Photographer Steve McCurry speaks out against arrest of Sharbat Gula, the
UPDATE: On 27 October, Steve McCurry said: "In the past few hours, we have made contact with a prominent human rights attorney in Pakistan, who will take her case. We urge the international community to speak out on her behalf and the millions of others who simply need a place to live without fear."

The photographer Steve McCurry has raised concerns about the arrest of Sharbat Gula in Pakistan, the green-eyed Afghan girl he photographed in 1984 for the cover of National Geographic magazine. Gula has reportedly been detained for living illegally in Pakistan using false identification documents.

Gula was taken into custody by Pakistan’s Federal Investigation Agency. “[The agency] arrested Sharbat Gula, an Afghan woman, today for obtaining a fake ID card,” Shahid Ilyas, an official of the National Database Registration Authority, told Agence France-Presse. If convicted, Gula could face up to 14 years in prison.

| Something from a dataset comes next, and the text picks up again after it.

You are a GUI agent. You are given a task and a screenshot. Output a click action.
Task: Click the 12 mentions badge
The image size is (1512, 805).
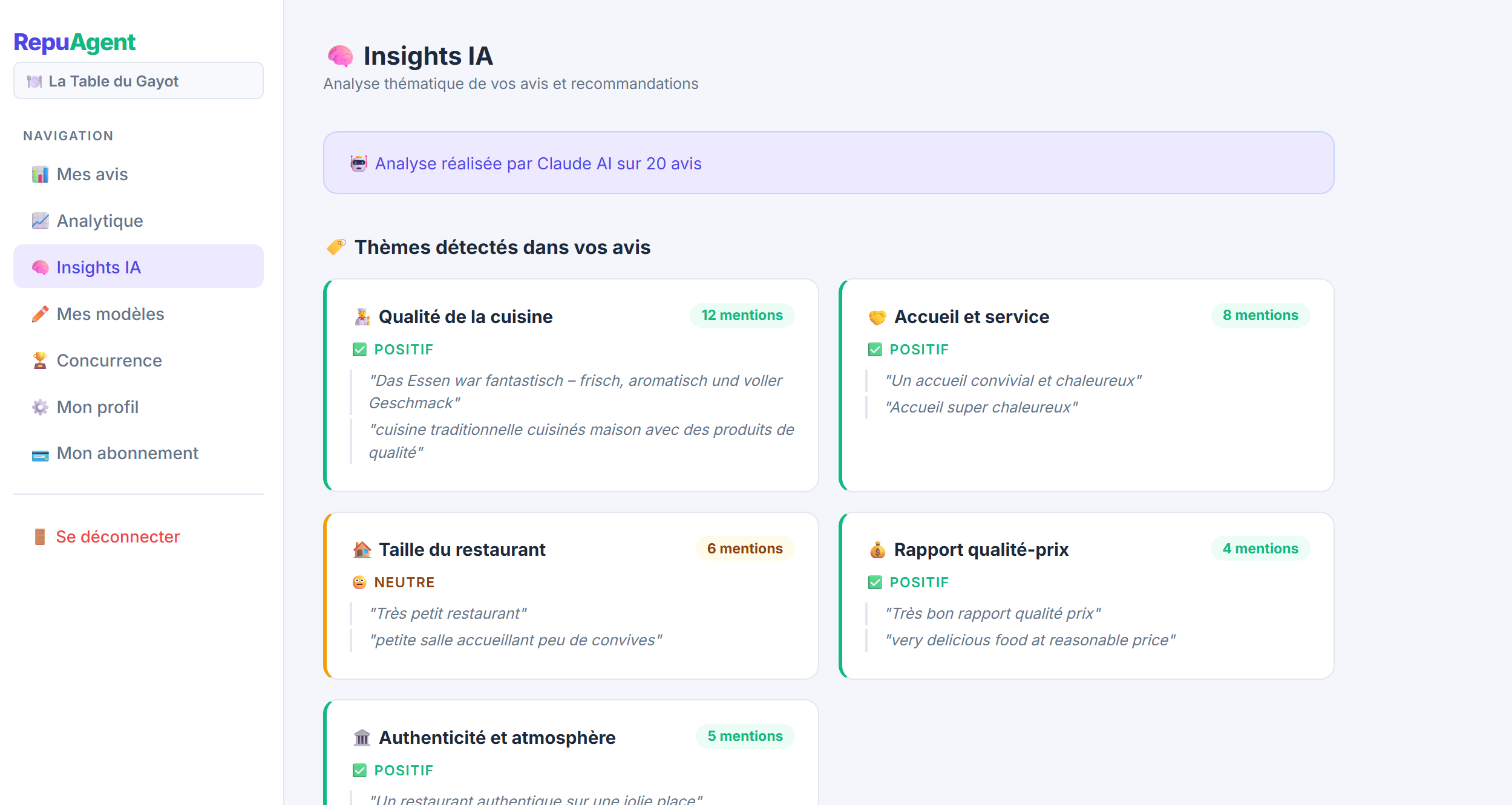(742, 316)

“I am committed to doing anything and everything possible to provide legal and financial support for her and her family,” McCurry told The Art Newspaper. “We object to this action by the authorities in the strongest possible terms.  She has suffered throughout her entire life, and believe that her arrest is an egregious violation of her human rights.”

McCurry took Gula’s picture at the Nasir Bagh refugee camp on the Afghan-Pakistani border. The photograph, which was published in June 1985, shows the 12-year-old with piercing green eyes in a red headscarf. "I knew she had an incredible look, a penetrating gaze," he told CNN in an interview last year.